Below are lines of data; restate word for word those running from the line containing "[Whonix on Mastodon] (248, 515)" to the line containing "Этно ТВ (83, 83)", inclusive, and no others.

SUPPLIED DATA =>
----------

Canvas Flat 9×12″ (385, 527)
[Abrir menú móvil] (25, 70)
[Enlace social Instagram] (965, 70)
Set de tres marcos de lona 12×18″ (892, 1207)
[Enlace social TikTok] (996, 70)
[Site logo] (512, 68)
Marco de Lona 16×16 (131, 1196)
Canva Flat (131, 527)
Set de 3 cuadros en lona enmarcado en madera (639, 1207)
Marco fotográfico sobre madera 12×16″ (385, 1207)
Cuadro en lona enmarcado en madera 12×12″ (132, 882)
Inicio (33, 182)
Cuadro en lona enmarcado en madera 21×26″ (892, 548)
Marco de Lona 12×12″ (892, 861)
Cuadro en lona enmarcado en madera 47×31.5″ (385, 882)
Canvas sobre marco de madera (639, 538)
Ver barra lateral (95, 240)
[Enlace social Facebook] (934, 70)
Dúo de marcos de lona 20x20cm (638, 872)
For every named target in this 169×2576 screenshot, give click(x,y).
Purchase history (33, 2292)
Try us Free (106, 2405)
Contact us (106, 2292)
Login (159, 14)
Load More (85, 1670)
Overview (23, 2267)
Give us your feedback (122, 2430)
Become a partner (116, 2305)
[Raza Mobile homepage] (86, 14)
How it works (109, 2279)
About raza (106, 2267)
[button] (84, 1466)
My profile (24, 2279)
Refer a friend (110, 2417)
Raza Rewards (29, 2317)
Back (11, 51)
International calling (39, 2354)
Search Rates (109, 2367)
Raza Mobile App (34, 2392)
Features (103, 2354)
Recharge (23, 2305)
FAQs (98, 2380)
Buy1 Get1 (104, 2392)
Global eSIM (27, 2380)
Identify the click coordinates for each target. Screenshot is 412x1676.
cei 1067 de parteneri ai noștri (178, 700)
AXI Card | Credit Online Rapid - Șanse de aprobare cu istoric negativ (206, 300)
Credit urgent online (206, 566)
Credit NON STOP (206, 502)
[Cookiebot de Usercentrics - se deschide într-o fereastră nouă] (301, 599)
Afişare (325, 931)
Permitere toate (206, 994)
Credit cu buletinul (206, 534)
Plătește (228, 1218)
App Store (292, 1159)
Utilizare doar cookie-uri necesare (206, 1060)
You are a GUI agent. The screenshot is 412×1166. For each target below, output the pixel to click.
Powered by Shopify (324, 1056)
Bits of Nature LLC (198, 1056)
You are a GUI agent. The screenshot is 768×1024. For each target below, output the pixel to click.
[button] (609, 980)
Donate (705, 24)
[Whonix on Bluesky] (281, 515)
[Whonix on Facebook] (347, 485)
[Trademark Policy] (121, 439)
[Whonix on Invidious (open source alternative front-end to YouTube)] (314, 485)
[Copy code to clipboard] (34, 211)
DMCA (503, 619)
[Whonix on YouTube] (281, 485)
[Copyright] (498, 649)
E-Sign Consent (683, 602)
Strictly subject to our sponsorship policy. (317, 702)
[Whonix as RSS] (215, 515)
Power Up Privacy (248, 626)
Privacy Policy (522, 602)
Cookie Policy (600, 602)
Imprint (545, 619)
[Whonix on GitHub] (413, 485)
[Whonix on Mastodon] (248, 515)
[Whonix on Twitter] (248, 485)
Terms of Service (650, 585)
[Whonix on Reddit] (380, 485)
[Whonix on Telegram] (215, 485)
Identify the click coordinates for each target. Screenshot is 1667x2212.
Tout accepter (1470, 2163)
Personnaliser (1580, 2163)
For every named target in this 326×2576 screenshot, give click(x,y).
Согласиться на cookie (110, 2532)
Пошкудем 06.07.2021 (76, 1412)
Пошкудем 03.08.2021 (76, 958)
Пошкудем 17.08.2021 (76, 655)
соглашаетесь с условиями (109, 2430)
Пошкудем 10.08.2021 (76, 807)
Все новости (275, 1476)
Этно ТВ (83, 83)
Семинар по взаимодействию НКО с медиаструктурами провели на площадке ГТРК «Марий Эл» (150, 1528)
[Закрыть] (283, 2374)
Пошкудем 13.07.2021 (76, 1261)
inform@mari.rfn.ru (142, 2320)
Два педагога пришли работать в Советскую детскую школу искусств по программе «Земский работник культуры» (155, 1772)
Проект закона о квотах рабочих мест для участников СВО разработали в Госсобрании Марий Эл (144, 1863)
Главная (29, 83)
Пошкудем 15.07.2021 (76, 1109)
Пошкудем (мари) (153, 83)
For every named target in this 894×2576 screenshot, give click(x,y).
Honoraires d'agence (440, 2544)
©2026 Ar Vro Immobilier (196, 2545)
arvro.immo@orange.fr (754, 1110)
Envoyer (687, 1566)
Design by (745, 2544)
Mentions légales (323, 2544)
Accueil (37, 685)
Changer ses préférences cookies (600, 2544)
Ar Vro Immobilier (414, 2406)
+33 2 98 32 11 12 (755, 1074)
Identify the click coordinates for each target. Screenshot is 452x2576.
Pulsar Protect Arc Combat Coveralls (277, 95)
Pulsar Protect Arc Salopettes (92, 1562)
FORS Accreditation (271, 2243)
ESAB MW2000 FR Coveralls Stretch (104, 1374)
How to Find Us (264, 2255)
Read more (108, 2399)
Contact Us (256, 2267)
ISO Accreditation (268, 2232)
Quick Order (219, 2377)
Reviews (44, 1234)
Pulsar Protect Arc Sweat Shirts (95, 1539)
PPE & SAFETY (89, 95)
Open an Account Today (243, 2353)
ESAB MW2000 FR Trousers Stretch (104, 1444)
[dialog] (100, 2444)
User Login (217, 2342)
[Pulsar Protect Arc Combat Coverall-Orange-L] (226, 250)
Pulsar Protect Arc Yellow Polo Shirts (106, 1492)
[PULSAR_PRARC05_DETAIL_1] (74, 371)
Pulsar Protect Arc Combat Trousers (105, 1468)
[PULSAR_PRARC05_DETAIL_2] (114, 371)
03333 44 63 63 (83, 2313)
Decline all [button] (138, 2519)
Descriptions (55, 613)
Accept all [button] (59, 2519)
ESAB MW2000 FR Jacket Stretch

----------

SOLUTION TO THIS EXERCISE =>
[Whonix on Mastodon] (248, 515)
[Whonix on Twitter] (248, 485)
Terms of Service (650, 585)
[Whonix on Reddit] (380, 485)
[Whonix on Telegram] (215, 485)
Identify the click coordinates for each target. Screenshot is 1667x2212.
Tout accepter (1470, 2163)
Personnaliser (1580, 2163)
For every named target in this 326×2576 screenshot, give click(x,y).
Согласиться на cookie (110, 2532)
Пошкудем 06.07.2021 (76, 1412)
Пошкудем 03.08.2021 (76, 958)
Пошкудем 17.08.2021 (76, 655)
соглашаетесь с условиями (109, 2430)
Пошкудем 10.08.2021 (76, 807)
Все новости (275, 1476)
Этно ТВ (83, 83)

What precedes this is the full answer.